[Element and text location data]
==*==

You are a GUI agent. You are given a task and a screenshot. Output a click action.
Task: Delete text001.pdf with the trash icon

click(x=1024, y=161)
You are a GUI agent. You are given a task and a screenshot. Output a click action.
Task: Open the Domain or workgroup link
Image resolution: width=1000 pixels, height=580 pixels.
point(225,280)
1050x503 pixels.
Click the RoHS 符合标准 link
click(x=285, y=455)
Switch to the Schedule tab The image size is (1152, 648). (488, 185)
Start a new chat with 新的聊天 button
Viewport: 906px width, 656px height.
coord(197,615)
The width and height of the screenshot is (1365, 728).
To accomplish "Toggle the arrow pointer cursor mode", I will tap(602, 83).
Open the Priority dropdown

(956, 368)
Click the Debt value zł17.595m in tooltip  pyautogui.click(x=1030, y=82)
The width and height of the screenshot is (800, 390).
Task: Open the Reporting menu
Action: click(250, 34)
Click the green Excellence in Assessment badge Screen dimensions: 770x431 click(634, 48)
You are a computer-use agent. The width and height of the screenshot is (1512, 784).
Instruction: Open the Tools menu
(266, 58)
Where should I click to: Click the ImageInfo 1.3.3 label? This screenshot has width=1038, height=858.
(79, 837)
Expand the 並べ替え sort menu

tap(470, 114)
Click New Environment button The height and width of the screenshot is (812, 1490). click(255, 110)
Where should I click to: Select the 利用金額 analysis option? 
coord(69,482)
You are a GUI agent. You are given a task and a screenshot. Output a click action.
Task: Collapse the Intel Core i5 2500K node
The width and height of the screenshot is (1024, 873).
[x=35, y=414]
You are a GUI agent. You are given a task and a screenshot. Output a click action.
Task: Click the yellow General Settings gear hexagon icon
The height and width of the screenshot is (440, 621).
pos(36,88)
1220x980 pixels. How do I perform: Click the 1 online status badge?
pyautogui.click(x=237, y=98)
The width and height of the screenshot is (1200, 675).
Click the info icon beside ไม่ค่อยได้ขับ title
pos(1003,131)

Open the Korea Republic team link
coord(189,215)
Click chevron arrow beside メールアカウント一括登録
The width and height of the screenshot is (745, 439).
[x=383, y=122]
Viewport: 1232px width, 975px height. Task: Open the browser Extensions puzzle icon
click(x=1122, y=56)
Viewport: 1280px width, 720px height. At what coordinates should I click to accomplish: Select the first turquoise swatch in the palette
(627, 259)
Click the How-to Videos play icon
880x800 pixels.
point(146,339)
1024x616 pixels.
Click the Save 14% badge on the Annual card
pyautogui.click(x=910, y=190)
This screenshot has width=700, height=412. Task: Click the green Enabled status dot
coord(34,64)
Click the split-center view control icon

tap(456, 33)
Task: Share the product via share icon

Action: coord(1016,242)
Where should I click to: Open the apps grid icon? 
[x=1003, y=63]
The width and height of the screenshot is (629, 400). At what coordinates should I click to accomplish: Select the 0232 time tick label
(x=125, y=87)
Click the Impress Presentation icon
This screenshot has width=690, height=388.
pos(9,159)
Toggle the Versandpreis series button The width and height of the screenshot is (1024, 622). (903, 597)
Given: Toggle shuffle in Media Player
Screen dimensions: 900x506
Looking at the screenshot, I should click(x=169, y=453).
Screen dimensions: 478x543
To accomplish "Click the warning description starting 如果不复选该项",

==*==

THE TASK
Switch every "GUI agent" in the material above to "GUI assistant", and write out the whole material again with nothing else changed.

RESPONSE TO THE TASK
You are a GUI assistant. You are given a task and a screenshot. Output a click action.
Task: Delete text001.pdf with the trash icon

click(x=1024, y=161)
You are a GUI assistant. You are given a task and a screenshot. Output a click action.
Task: Open the Domain or workgroup link
Image resolution: width=1000 pixels, height=580 pixels.
point(225,280)
1050x503 pixels.
Click the RoHS 符合标准 link
click(x=285, y=455)
Switch to the Schedule tab The image size is (1152, 648). (488, 185)
Start a new chat with 新的聊天 button
Viewport: 906px width, 656px height.
coord(197,615)
The width and height of the screenshot is (1365, 728).
To accomplish "Toggle the arrow pointer cursor mode", I will tap(602, 83).
Open the Priority dropdown

(956, 368)
Click the Debt value zł17.595m in tooltip  pyautogui.click(x=1030, y=82)
The width and height of the screenshot is (800, 390).
Task: Open the Reporting menu
Action: click(250, 34)
Click the green Excellence in Assessment badge Screen dimensions: 770x431 click(634, 48)
You are a computer-use agent. The width and height of the screenshot is (1512, 784).
Instruction: Open the Tools menu
(266, 58)
Where should I click to: Click the ImageInfo 1.3.3 label? This screenshot has width=1038, height=858.
(79, 837)
Expand the 並べ替え sort menu

tap(470, 114)
Click New Environment button The height and width of the screenshot is (812, 1490). click(255, 110)
Where should I click to: Select the 利用金額 analysis option? 
coord(69,482)
You are a GUI assistant. You are given a task and a screenshot. Output a click action.
Task: Collapse the Intel Core i5 2500K node
The width and height of the screenshot is (1024, 873).
[x=35, y=414]
You are a GUI assistant. You are given a task and a screenshot. Output a click action.
Task: Click the yellow General Settings gear hexagon icon
The height and width of the screenshot is (440, 621).
pos(36,88)
1220x980 pixels. How do I perform: Click the 1 online status badge?
pyautogui.click(x=237, y=98)
The width and height of the screenshot is (1200, 675).
Click the info icon beside ไม่ค่อยได้ขับ title
pos(1003,131)

Open the Korea Republic team link
coord(189,215)
Click chevron arrow beside メールアカウント一括登録
The width and height of the screenshot is (745, 439).
[x=383, y=122]
Viewport: 1232px width, 975px height. Task: Open the browser Extensions puzzle icon
click(x=1122, y=56)
Viewport: 1280px width, 720px height. At what coordinates should I click to accomplish: Select the first turquoise swatch in the palette
(627, 259)
Click the How-to Videos play icon
880x800 pixels.
point(146,339)
1024x616 pixels.
Click the Save 14% badge on the Annual card
pyautogui.click(x=910, y=190)
This screenshot has width=700, height=412. Task: Click the green Enabled status dot
coord(34,64)
Click the split-center view control icon

tap(456, 33)
Task: Share the product via share icon

Action: coord(1016,242)
Where should I click to: Open the apps grid icon? 
[x=1003, y=63]
The width and height of the screenshot is (629, 400). At what coordinates should I click to accomplish: Select the 0232 time tick label
(x=125, y=87)
Click the Impress Presentation icon
This screenshot has width=690, height=388.
pos(9,159)
Toggle the Versandpreis series button The width and height of the screenshot is (1024, 622). (903, 597)
Given: Toggle shuffle in Media Player
Screen dimensions: 900x506
Looking at the screenshot, I should click(x=169, y=453).
Screen dimensions: 478x543
To accomplish "Click the warning description starting 如果不复选该项",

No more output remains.